EXERCISE REQUIREMENTS
1 – Please reproduce the stretch of the sulfoximine reagent entry from "Physical Data: (1) mp" through "solid; commercially available.", word for word.
2 – Go on with the sulfoximine reagent entry, starting after its final sentence.

EXTRACT
--- START ---

(1; R1 = Me, R2 = Me)

[22236-45-9]  · C9H13NO3S2  · S,S-Dimethyl-N-(p-toluenesulfonyl)sulfoximine  · (MW 247.37) (2; R1 = Et, R2 = Et)

[42153-72-0]  · C11H17NO3S2  · S,S-Diethyl-N-(p-toluenesulfonyl)sulfoximine  · (MW 275.43) (3; R1 = i-Pr, R2 = i-Pr)

[42153-73-1]  · C13H21NO3S2  · S,S-Diisopropyl-N-(p-toluenesulfonyl)sulfoximine  · (MW 303.49) (4; R1 = Ph, R2 = Me)

[42153-74-2]  · C14H15NO3S2  · S-Methyl-S-phenyl-N-(p-toluenesulfonyl)sulfoximine  · (MW 309.44) (5; R1 = Ph, R2 = c-C5H9)

[33332-99-9]  · C18H21NO3S2  · S-Cyclopentyl-S-phenyl-N-(p-toluenesulfonyl)sulfoximine  · (MW 363.54) (6; R1 = Ph, R2 = Cy)

[33367-88-3]  · C19H23NO3S2  · S-Cyclohexyl-S-phenyl-N-(p-toluenesulfonyl)sulfoximine  · (MW 377.57) (7; R1 = Ph, R2 = Bn)

[38764-59-9]  · C20H19NO3S2  · S-Benzyl-S-phenyl-N-(p-toluenesulfonyl)sulfoximine  · (MW 385.54)

(conversion of aldehydes and ketones to oxiranes,1,2 ketones or oxiranes to oxetanes,3 imines to aziridines,1,2 and electrophilic alkenes to cyclopropanes1,2)

Alternate Name: S,S-dimethyl-N-tosylsulfoximine.

Physical Data: (1) mp 167-169 °C, 170 °C (from ethanol);2,4 (2) mp 89-91 °C; (3) mp 75-77 °C; (4) mp 107-109 °C; (5) mp 143-144 °C; (6) mp 145-146 °C; (7) mp 148-149 °C.

Solubility: moderately sol EtOH, THF, DMSO.

Form Supplied in: (1) white solid; commercially available.

Preparative Methods: excess DMSO containing Copper(II) Chloride (or another copper catalyst)2,4 is treated with Chloramine-T trihydrate. (1) is obtained in 90% yield after aqueous EDTA workup and recrystallization from ethanol.

--- END ---

INFORMATION SHOWN
--- START ---

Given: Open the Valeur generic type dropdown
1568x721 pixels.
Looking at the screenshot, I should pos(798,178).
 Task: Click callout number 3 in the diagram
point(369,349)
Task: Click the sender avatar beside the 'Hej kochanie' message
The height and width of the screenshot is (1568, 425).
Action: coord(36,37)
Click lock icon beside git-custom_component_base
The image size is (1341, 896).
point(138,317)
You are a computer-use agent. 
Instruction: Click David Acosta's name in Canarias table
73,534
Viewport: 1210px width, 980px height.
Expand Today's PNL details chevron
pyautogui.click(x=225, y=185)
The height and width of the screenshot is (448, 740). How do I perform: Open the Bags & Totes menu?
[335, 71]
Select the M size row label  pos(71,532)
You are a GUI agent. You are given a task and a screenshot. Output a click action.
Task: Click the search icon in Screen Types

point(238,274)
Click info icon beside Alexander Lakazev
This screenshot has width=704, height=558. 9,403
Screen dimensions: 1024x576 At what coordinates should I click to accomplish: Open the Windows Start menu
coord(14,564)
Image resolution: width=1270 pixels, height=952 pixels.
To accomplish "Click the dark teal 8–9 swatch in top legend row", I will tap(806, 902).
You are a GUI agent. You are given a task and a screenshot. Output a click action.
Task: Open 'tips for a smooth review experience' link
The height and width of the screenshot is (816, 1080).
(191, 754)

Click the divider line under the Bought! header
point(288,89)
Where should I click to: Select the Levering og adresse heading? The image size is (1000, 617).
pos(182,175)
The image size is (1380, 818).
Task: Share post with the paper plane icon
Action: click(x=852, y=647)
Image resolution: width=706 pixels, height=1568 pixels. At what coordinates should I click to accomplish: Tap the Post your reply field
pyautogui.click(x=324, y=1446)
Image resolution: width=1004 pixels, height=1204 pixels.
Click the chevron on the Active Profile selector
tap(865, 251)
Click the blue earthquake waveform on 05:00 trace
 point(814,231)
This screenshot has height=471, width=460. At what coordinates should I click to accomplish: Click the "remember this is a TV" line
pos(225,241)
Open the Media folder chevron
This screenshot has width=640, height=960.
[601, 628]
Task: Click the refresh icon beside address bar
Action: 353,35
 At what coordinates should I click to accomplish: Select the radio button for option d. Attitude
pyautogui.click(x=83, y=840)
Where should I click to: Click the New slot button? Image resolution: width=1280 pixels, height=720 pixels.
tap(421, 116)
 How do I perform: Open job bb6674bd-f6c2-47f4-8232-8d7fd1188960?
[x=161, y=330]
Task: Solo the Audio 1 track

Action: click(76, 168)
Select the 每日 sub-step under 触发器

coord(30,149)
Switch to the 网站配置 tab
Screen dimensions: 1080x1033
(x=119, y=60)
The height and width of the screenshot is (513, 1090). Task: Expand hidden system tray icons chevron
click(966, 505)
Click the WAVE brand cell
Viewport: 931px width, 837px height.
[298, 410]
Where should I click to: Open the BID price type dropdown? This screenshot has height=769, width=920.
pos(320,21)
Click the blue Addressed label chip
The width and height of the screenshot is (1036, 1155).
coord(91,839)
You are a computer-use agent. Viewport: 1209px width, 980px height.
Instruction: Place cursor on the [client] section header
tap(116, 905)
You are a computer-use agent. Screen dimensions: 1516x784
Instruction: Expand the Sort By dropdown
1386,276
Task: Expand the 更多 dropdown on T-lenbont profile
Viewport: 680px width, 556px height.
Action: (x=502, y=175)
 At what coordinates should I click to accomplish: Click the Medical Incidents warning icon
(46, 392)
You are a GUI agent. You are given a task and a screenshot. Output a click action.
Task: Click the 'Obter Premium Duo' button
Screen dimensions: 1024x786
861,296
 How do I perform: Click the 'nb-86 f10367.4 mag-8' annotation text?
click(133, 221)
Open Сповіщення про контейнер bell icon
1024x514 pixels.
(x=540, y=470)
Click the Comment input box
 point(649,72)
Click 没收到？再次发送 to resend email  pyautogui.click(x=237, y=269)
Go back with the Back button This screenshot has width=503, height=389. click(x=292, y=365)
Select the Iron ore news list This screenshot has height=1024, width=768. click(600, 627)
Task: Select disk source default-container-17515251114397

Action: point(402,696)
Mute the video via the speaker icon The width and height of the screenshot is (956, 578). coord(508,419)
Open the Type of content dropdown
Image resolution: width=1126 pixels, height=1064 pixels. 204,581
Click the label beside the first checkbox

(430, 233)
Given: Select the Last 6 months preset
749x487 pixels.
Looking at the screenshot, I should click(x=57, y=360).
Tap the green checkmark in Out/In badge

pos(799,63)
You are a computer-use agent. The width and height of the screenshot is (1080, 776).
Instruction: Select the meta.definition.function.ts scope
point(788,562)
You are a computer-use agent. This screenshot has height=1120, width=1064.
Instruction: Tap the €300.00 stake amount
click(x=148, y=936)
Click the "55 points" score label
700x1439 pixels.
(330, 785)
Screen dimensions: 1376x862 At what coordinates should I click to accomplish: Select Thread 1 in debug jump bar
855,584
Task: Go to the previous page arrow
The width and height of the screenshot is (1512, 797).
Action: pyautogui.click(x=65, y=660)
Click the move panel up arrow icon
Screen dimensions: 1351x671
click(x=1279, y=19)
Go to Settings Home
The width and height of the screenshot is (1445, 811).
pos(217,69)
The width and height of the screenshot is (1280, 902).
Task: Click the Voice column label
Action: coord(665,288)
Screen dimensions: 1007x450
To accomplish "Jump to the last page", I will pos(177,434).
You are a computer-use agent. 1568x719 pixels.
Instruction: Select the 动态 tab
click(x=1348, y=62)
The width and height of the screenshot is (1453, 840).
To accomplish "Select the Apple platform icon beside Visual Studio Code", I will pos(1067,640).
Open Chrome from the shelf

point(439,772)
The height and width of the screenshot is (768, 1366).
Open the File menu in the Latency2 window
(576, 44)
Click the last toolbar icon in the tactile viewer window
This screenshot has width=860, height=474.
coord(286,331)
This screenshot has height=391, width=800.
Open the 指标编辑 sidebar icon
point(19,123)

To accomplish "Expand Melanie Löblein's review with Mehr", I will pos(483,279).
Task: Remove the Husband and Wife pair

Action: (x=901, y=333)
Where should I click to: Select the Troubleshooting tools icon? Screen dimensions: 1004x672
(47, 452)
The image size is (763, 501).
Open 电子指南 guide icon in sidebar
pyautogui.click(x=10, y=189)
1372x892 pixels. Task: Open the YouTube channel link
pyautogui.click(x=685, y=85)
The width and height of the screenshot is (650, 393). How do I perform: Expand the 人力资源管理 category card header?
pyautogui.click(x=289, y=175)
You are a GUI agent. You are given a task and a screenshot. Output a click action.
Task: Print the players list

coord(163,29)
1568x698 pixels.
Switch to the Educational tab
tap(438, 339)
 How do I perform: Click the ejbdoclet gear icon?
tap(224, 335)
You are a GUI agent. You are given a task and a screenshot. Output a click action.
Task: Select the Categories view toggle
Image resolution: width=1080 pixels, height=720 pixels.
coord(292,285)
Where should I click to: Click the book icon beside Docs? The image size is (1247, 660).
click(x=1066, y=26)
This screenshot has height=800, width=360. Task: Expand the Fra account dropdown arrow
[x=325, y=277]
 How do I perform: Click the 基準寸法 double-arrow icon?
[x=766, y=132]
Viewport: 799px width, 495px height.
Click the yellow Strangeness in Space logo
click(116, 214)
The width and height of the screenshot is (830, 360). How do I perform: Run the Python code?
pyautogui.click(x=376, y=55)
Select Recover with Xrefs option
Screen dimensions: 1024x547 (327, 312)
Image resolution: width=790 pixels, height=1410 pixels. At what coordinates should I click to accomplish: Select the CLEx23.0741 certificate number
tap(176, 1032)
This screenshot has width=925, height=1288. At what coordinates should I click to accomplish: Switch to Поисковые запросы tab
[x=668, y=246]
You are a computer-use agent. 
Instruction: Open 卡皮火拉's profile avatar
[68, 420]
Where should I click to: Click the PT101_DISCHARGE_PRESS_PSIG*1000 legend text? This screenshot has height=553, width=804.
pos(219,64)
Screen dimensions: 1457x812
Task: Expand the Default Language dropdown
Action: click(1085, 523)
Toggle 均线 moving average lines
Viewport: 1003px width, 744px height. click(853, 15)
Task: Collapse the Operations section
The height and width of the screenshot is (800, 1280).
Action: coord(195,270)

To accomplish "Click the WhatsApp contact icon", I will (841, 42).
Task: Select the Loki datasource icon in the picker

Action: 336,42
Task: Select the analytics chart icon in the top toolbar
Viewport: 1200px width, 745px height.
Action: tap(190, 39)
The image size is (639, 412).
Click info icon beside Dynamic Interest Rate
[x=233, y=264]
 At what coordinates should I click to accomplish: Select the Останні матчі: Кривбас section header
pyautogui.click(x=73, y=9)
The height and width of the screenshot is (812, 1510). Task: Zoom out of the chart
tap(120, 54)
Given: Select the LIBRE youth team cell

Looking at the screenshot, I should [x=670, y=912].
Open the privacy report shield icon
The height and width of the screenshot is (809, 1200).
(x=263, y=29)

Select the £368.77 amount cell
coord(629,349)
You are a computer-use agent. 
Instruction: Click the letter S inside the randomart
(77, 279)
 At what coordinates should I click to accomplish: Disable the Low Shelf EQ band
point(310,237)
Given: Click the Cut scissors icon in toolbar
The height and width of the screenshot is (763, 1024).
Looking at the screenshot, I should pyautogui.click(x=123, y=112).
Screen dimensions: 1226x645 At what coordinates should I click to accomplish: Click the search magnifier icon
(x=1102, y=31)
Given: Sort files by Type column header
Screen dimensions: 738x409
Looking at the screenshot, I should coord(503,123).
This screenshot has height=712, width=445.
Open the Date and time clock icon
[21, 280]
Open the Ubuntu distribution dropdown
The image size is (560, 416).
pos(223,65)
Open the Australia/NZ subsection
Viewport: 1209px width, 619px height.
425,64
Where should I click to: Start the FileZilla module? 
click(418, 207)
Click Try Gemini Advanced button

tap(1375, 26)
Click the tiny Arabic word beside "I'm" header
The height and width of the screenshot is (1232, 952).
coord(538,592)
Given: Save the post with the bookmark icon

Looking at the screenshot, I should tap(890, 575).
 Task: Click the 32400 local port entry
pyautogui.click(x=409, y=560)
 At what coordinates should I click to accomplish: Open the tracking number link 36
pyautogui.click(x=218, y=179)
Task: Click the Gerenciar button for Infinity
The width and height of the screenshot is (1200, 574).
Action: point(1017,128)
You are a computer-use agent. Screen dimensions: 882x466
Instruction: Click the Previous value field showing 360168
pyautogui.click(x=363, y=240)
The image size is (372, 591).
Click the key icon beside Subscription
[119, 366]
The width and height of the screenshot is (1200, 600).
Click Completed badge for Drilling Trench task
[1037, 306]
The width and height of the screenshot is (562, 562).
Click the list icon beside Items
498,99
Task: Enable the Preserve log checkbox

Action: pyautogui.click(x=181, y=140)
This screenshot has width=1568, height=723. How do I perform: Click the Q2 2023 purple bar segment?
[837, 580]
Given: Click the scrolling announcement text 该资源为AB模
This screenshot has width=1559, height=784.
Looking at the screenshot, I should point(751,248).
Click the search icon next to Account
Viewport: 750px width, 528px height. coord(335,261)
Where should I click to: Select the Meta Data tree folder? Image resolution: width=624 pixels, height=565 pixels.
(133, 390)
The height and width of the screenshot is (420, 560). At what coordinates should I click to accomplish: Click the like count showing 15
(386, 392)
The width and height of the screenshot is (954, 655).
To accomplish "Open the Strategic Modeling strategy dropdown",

--- END ---

ANSWERS FOR EACH ITEM
1 –
Physical Data: (1) mp 167-169 °C, 170 °C (from ethanol);2,4 (2) mp 89-91 °C; (3) mp 75-77 °C; (4) mp 107-109 °C; (5) mp 143-144 °C; (6) mp 145-146 °C; (7) mp 148-149 °C.

Solubility: moderately sol EtOH, THF, DMSO.

Form Supplied in: (1) white solid; commercially available.

2 –
The other N-tosylsulfoximines can be prepared by the tosylation of N-H sulfoximines with p-Toluenesulfonyl Chloride in the presence of base,2 but the two most useful and general methods are the oxidation of N-tosylsulfilimines with basic Hydrogen Peroxide,5 m-Chloroperbenzoic Acid anion,6 Sodium Hypochlorite,8 or Ruthenium(VIII) Oxide/sodium metaperiodate7 and the copper powder-promoted reaction of sulfoxides with p-Toluenesulfonyl Azide.2,9

Handling, Storage, and Precautions: (1) is a highly crystalline compound with no known toxicity and unlimited shelf life.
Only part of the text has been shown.